Many of them are embroidered with the original owner’s monogram to help differentiate between all the other sheets in town. They would send their washing out to the washer women and needed a way to mark their belongings so they would be returned to the rightful owner.
The very first sheet I ordered had the most beautiful monogram down in the corner.
The history behind these antiques is, in itself, very endearing to a girl like me. But, I also need to think about durability and aesthetic appeal in a house full of kids.
The texture is like that of belgian linen with its tiny weave and occassional nubbiness.
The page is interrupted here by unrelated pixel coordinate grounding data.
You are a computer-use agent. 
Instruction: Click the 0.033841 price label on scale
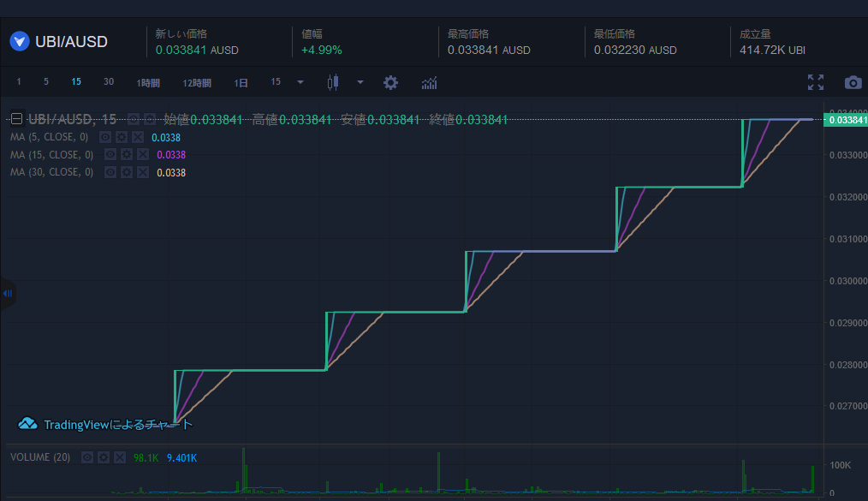point(846,120)
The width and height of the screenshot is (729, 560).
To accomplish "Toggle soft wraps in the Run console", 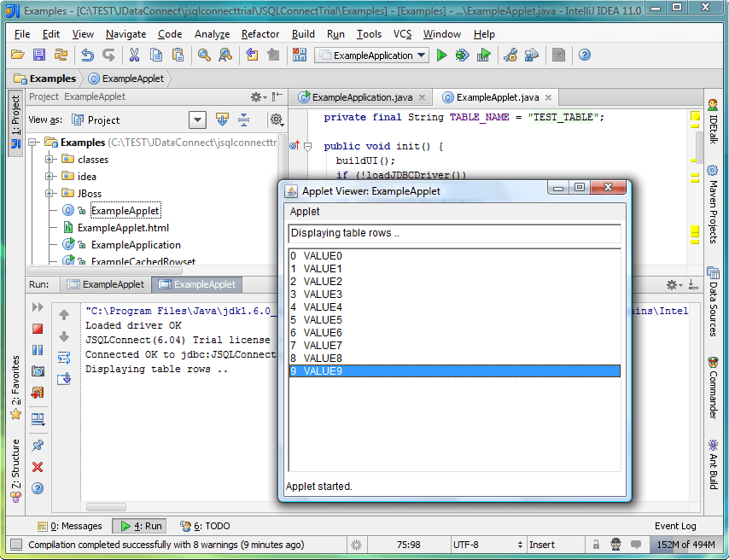I will tap(64, 358).
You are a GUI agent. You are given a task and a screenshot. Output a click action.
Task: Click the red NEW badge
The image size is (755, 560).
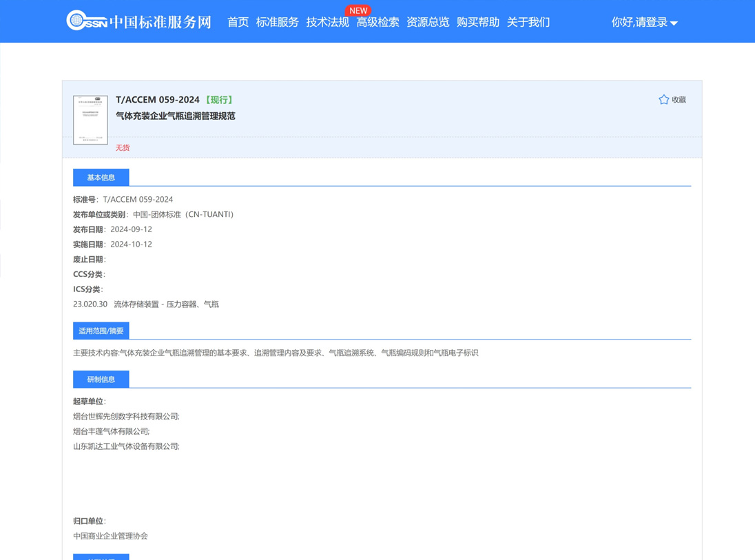[358, 10]
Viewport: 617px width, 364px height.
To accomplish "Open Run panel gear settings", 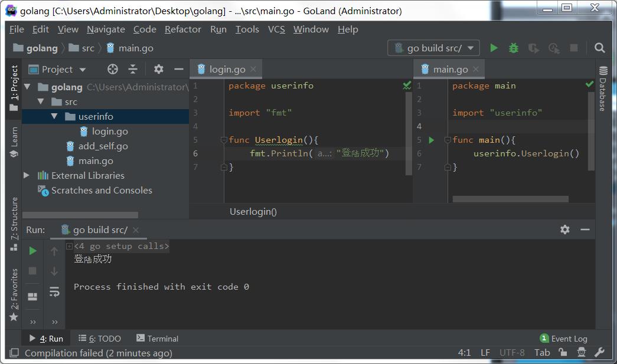I will (564, 229).
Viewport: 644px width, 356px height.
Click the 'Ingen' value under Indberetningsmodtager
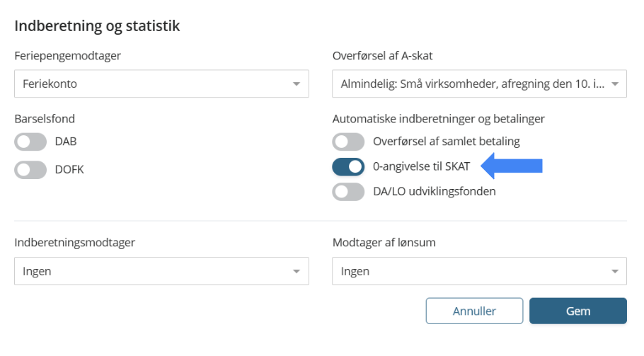(37, 272)
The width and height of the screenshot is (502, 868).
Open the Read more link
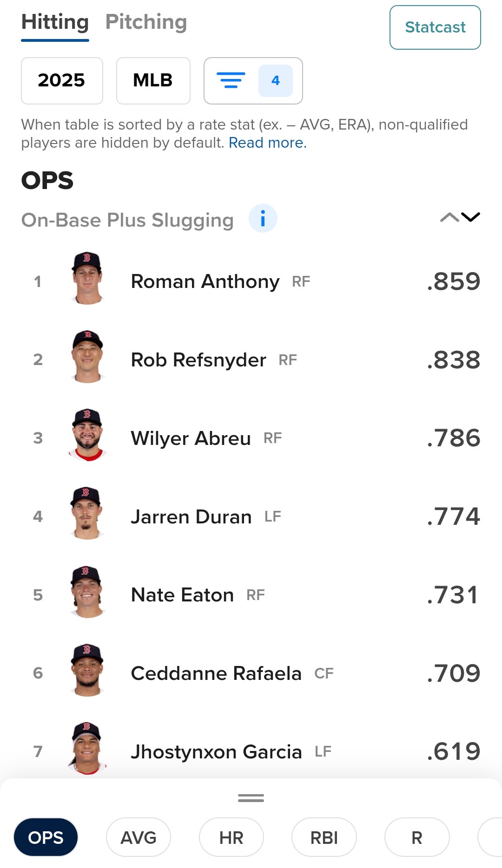(x=267, y=143)
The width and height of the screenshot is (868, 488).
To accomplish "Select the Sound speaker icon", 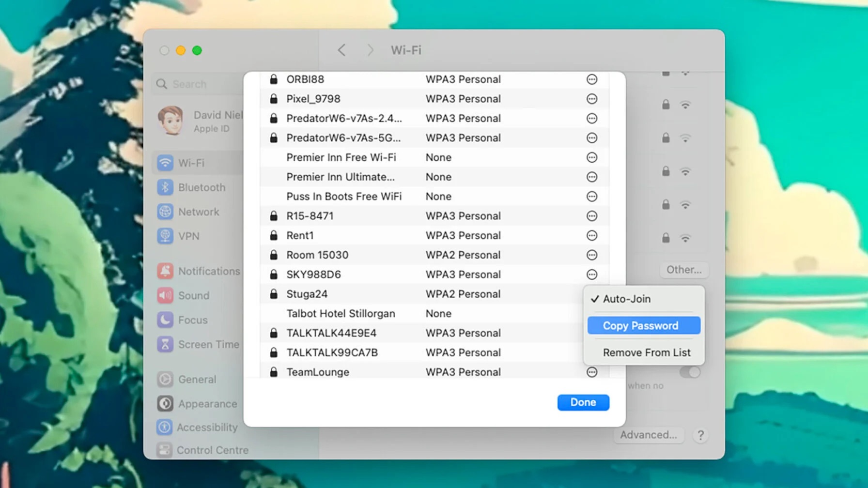I will pos(165,295).
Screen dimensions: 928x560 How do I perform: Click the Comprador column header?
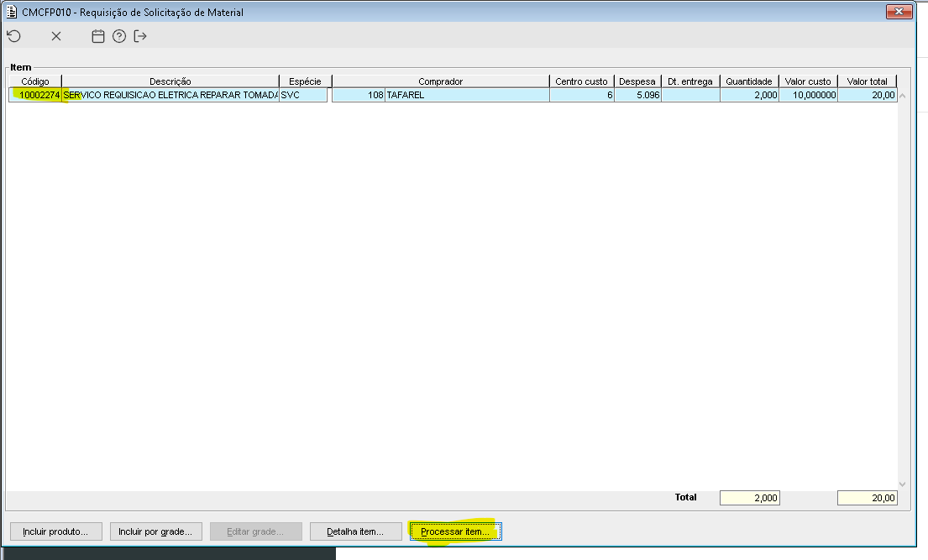tap(440, 81)
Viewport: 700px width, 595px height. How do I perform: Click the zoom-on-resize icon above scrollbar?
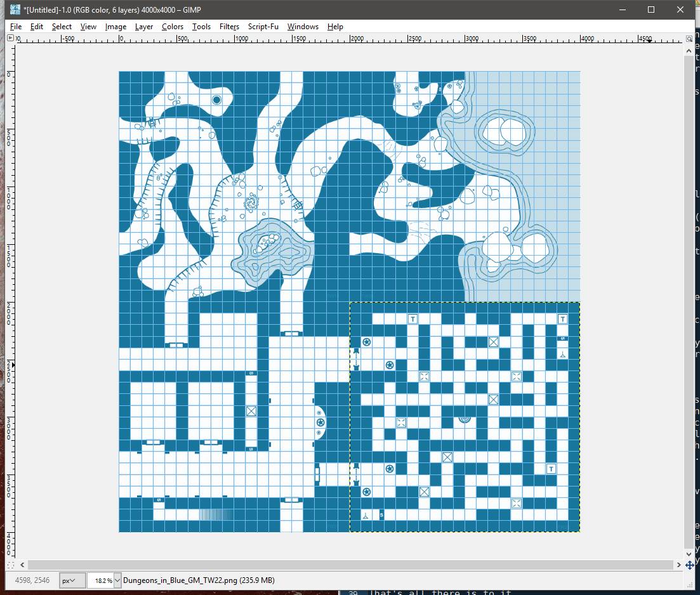[x=689, y=38]
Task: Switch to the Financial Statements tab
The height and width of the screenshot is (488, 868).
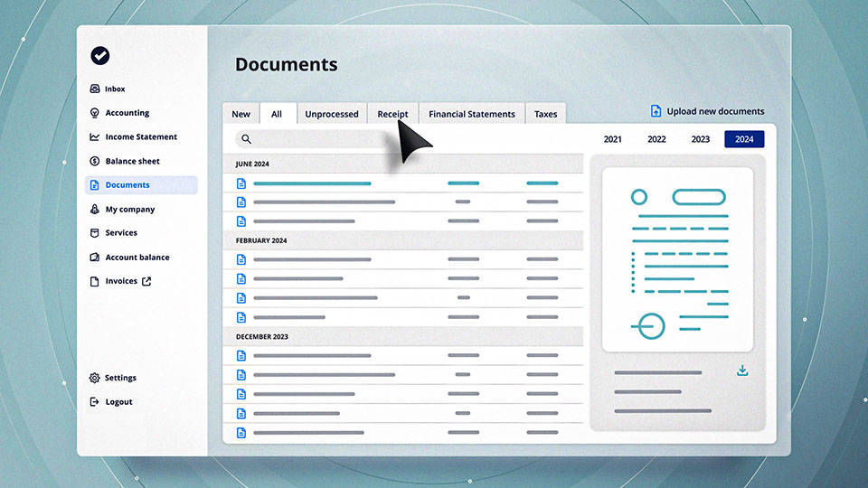Action: pos(471,114)
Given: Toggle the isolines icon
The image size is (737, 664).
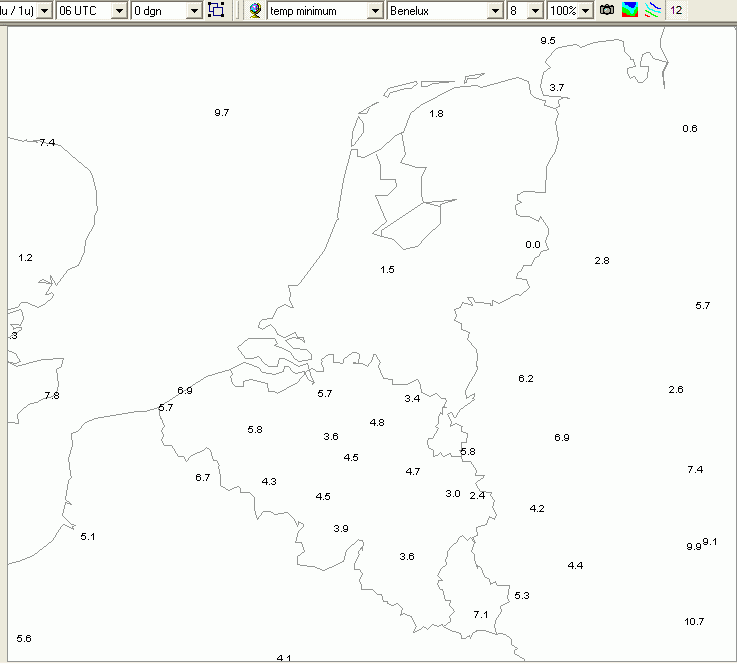Looking at the screenshot, I should (x=652, y=10).
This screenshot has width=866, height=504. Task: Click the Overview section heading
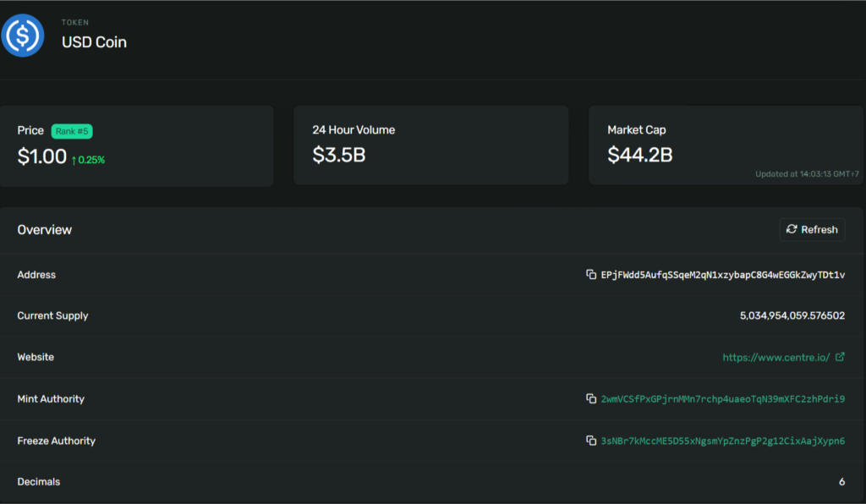pyautogui.click(x=44, y=230)
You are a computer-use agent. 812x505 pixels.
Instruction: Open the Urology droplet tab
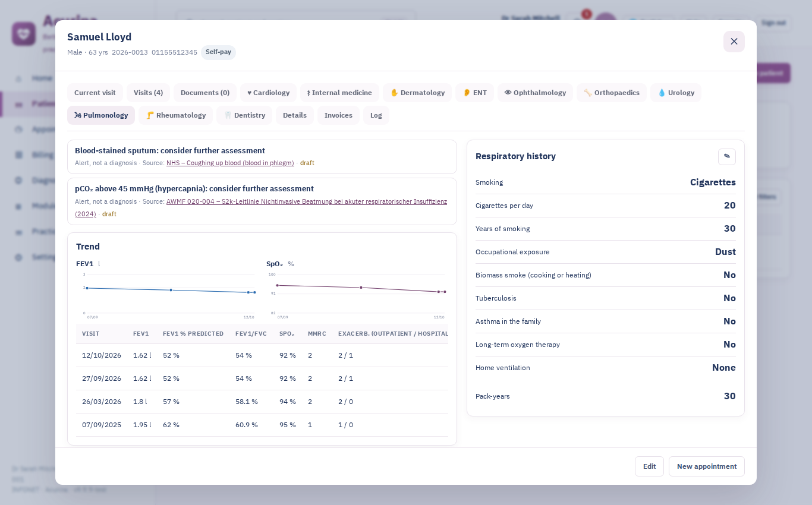click(676, 93)
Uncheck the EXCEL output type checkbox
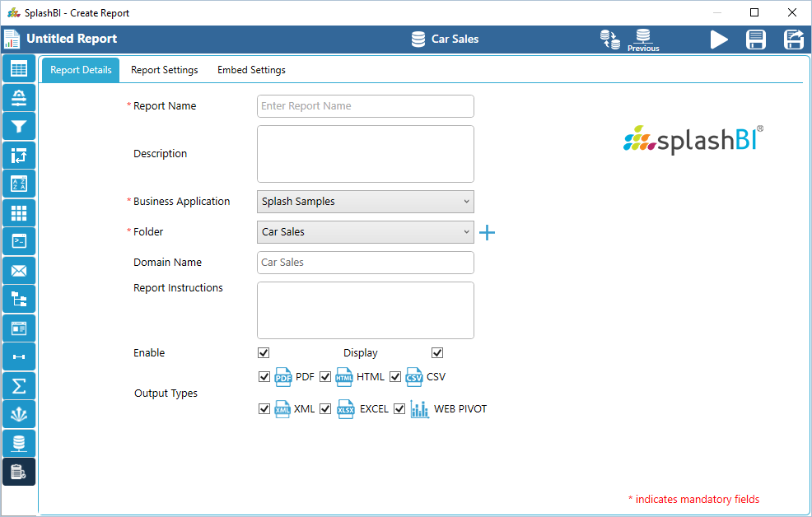Image resolution: width=812 pixels, height=517 pixels. [325, 409]
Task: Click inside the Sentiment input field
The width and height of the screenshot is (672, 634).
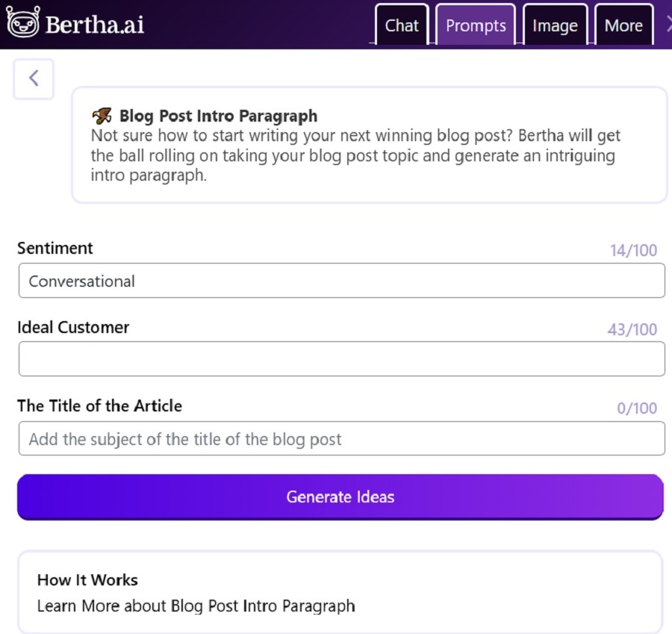Action: tap(341, 281)
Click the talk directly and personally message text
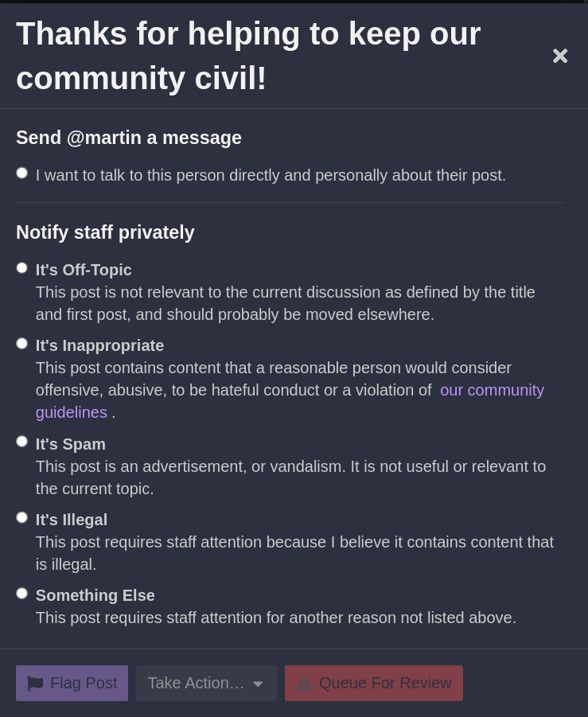Screen dimensions: 588x717 point(271,175)
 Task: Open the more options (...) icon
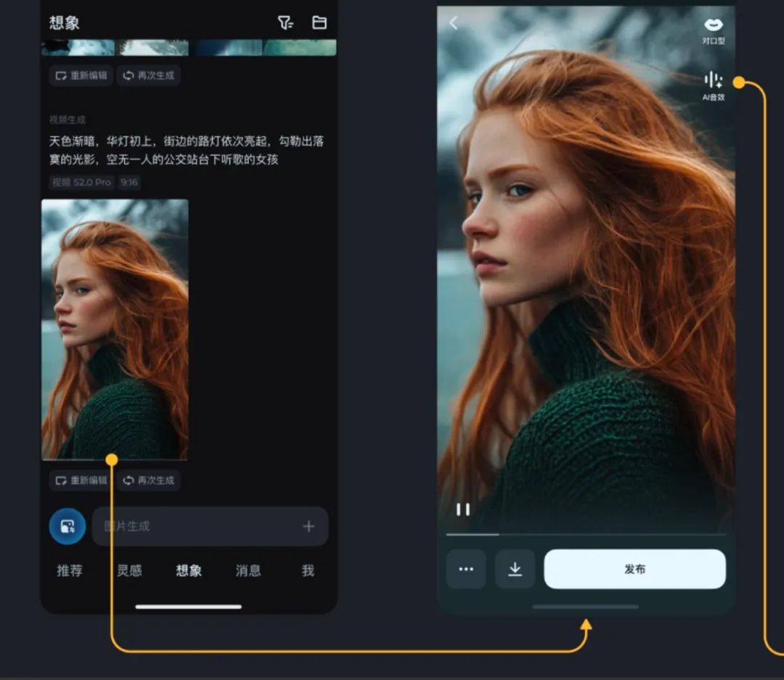(466, 569)
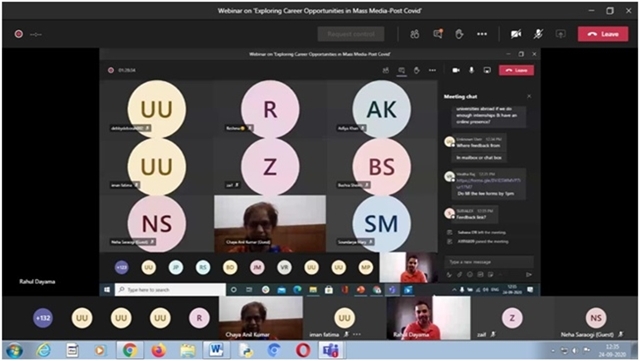The width and height of the screenshot is (640, 361).
Task: Select Rahul Dayama video thumbnail
Action: [428, 318]
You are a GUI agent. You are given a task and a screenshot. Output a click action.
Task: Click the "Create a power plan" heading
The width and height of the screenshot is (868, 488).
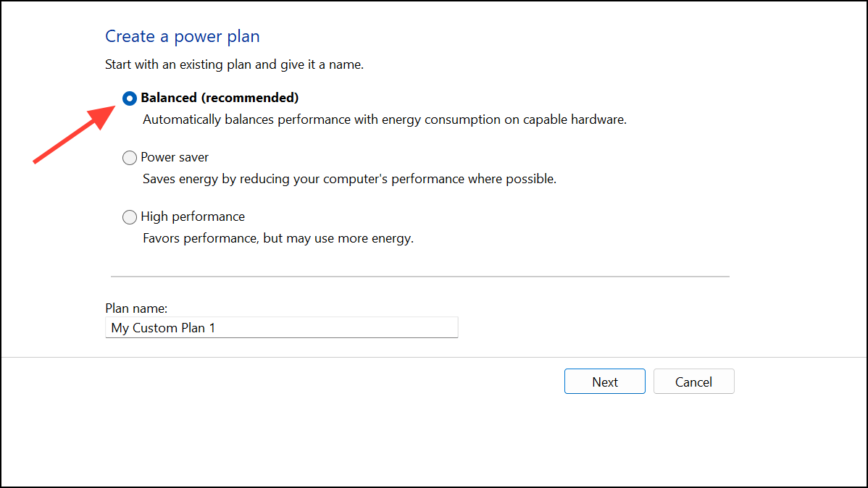click(x=182, y=36)
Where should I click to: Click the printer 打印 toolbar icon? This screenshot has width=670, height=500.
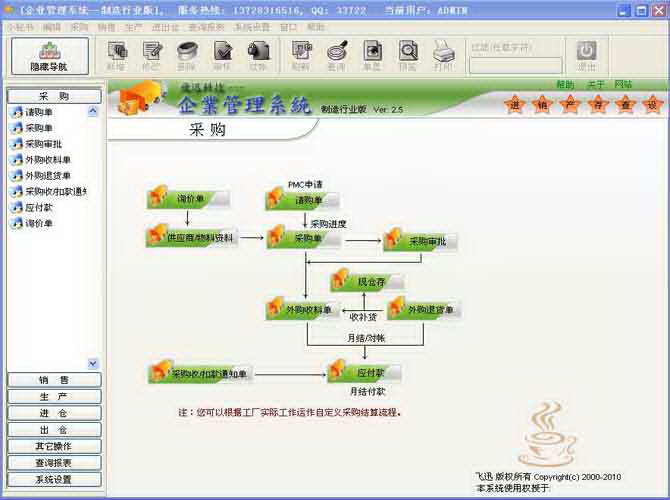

The natural fibers are cool to the touch and buttery soft after all the years of use.
Several readers gasped at my choice of “white” slipcovers for our fireside room.
But, truth be told, the color is more of an oatmeal than a white. We are finding it to be very forgiving of the daily dinginess that inevitably occurs.
I chose “medium weight” sheets for my slipcovers and they are just right.
They are thick enough to use for slipcovers and upholstery and sufficiently cover the darker pattern underneath.
The weave on them has a nice stretch, so you can get your slipcover to be nice and snug and easily adjust it at the same time.
And now, some precautions. . .
I found them a little difficult to get right when ordering them. But, I don’t want you to be afraid of them, just read the descriptions carefully and understand the seller’s return policy.
The three places I have seen them are Etsy, Ebay and Miss Mustard Seed.
I needed five different sheets for my two slipcovers and each sheet is a different size, weight, color and texture. I bought mine off Ebay and ordered from different dealers, so even reading the descriptions and asking questions wasn’t always enough to get me a good set of matching sheets. I had to exchange some once I saw them all together.
One thing I like about Miss Mustard Seed is that if you are ordering more than one, they will hand select your sheets for you and send you a coordinating set.
Hemp sheets can be a little pricey, $55-$110 per sheet.
The drape and texture of fabric is extremely important to me. I am what you would call a “fabric snob” and so if I am going to splurge on something, its going to be the fabric. I love just walking down the aisles in fabric stores with my hand held out to feel all the textures. I’m sure the clerks love that! Ha!
But, if you are not a fabric snob and/or money is really tight right now, some other good alternatives are cotton twill ($7-16/yard), cotton duck ($3-11/yard) or hemp canvas/linen ($15-17/yard).
Each hemp sheet is pieced together with two hand sewn seams down the center. Not everyone cares about having to work the seams into their project, but I found I couldn’t get them straight on my slipcovers. So, I tiptoed around them and cut them out whenever I could.
In Conclusion . .
I’m addicted now, I already have three chairs waiting in line for new hemp sheet upholstery.
Also, I would love to actually use them as sheets! I hear they regulate your body heat, so you end up sleeping better.